I have found that if I start DOpus on the low res monitor and then drag its window to the high res monitor, when I click the button next to a drive or folder name in the current path shown at the top of a lister, the menu of choices that appears is displaced sideways and upwards (see attached screenshot, where I had clicked the button just to the left of D:). The problem doesn't happen with the menu items on the menu bar, nor does it happen if the DOpus window is initially opened on the high res monitor, nor if it is opened on the high res monitor and then dragged to the low res monitor.

You can also see on the screenshot that the font size of the choices that have appeared is smaller than it should be.

This is a bug in Windows 10 which can be triggered by pop-up windows (e.g. menus) when using monitors with a mixture of DPIs.

We've looked into it before and not found a way to solve it. The underlying problem is that we ask for the menu to be created on one screen (the screen it is on), but Windows sometimes then applies the DPI scaling of the other monitor to it. So the position and actual size/scaling of the menu is incorrect.

From what I could tell, Windows seems to get confused if some of Opus's windows, and possibly the currently active one, are on one monitor and you then trigger a menu to open on the other monitor.

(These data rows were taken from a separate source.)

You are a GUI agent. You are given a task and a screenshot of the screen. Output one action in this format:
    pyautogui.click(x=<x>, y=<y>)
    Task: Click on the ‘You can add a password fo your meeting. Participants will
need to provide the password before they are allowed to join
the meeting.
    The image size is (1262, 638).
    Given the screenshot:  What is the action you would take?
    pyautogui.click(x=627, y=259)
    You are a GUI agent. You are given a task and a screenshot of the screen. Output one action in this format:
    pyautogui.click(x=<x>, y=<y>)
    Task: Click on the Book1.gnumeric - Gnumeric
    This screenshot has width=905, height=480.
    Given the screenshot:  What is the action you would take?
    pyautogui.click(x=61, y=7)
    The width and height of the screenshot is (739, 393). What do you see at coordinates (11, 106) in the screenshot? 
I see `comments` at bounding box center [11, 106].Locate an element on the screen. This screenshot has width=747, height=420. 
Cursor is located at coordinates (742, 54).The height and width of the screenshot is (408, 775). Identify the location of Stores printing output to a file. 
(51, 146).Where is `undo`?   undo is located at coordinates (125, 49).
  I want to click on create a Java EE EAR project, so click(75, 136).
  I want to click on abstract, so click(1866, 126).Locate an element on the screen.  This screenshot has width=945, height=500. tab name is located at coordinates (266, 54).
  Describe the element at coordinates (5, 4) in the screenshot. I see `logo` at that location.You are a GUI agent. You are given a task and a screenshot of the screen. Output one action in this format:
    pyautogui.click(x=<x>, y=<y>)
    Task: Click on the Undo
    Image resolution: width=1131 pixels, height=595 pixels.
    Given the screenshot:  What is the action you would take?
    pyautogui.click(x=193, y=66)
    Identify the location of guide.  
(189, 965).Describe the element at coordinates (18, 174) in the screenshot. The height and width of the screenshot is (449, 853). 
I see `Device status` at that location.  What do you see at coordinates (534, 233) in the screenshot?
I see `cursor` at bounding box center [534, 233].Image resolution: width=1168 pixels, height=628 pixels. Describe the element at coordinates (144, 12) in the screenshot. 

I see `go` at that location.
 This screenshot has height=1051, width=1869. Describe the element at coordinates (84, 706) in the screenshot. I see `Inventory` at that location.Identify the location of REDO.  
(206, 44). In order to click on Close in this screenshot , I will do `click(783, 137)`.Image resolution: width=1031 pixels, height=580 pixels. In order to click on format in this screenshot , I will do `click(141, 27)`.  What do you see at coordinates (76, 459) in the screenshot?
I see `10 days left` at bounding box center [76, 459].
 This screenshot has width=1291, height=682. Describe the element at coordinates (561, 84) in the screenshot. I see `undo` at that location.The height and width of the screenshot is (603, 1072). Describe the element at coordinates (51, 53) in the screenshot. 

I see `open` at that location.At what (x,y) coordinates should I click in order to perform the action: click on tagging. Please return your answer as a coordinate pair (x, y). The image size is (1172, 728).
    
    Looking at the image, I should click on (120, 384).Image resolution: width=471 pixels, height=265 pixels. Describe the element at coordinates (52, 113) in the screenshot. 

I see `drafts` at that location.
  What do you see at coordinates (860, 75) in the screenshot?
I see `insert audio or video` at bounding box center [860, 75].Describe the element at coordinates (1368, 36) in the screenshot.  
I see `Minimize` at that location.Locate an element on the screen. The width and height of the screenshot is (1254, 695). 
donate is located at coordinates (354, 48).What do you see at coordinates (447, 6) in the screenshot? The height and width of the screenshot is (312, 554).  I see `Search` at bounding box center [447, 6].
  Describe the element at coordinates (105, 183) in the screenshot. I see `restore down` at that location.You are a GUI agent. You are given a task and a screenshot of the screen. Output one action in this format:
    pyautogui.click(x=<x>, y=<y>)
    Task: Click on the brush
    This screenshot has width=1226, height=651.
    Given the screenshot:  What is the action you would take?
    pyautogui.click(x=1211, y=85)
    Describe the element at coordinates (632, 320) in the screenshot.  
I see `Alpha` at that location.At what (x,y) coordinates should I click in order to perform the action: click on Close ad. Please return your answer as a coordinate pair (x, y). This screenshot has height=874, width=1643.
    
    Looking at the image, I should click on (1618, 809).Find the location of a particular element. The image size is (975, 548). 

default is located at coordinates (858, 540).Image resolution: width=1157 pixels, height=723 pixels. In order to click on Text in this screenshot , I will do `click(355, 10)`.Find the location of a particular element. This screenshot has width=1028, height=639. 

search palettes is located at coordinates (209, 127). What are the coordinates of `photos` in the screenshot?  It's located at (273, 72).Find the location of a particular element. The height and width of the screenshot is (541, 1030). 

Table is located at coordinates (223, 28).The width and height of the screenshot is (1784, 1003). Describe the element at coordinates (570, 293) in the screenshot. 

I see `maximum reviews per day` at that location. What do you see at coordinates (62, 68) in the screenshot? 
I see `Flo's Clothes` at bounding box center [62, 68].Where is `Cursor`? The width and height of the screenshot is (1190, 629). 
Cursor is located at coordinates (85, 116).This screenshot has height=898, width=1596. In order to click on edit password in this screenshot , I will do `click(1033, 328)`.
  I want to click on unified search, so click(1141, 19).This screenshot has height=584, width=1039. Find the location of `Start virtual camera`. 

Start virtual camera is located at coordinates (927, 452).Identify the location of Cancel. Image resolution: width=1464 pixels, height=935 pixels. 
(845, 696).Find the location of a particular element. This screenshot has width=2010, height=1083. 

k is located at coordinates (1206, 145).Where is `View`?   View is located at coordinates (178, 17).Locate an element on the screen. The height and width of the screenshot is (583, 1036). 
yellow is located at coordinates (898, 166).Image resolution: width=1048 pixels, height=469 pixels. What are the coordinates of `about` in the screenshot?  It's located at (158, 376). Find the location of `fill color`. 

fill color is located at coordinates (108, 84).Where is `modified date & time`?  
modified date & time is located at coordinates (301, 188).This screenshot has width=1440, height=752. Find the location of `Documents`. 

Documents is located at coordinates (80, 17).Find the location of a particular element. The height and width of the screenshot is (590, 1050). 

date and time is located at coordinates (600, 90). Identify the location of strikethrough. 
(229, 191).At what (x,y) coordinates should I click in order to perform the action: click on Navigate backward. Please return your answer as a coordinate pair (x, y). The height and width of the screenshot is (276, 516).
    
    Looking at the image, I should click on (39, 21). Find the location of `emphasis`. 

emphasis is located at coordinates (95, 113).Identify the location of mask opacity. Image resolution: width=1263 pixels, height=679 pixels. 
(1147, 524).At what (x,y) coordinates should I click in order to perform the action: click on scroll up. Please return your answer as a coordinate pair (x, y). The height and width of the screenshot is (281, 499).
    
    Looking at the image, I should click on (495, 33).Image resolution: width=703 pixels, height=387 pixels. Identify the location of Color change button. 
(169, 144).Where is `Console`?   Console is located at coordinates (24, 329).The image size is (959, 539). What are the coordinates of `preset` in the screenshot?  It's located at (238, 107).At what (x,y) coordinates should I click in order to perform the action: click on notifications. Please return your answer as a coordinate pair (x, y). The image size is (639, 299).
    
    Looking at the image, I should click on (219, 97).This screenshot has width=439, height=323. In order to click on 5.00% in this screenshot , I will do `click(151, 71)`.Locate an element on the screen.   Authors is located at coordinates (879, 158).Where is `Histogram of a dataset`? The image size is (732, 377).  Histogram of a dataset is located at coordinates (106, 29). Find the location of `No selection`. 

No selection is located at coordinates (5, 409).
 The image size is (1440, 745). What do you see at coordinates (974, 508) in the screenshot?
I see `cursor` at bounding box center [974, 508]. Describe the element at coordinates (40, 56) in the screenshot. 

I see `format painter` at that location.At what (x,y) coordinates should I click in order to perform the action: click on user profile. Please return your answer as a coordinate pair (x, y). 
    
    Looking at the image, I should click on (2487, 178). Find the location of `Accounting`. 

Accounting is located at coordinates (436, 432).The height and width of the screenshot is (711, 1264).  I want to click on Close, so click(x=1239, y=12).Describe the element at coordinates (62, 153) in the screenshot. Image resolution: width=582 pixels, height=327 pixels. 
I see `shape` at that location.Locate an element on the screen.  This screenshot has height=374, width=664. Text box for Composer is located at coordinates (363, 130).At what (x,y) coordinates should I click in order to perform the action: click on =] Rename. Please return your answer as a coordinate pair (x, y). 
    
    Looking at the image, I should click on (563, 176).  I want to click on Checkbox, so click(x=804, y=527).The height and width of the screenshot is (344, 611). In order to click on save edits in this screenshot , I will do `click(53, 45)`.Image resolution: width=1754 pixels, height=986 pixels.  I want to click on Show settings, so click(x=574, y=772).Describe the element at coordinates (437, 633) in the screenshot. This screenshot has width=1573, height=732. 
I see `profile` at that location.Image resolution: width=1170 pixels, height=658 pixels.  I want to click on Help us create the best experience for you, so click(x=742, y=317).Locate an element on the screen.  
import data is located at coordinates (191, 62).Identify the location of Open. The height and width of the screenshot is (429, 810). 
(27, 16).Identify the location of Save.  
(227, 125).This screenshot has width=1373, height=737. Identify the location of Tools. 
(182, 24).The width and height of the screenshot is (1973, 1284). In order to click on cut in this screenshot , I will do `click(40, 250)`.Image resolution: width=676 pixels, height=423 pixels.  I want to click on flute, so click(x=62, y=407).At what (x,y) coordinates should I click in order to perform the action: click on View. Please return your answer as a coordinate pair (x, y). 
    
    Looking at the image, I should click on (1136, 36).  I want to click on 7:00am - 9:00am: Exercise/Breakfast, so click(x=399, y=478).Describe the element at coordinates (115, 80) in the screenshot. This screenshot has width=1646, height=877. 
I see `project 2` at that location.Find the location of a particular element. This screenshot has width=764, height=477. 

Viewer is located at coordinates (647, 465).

Windows itself also has a lot of similar bugs when using a mixture of DPIs. I recommend avoiding it, and just using the DPI for one monitor or the other, as mixed DPI is still not bug-free in Windows. (For an obvious one, dock a toolbar to the bottom of one monitor, with the taskbar on another monitor, and see what the taskbar then does. Window borders are also not drawn correctly in this mode, if you look closely at the edges of them.)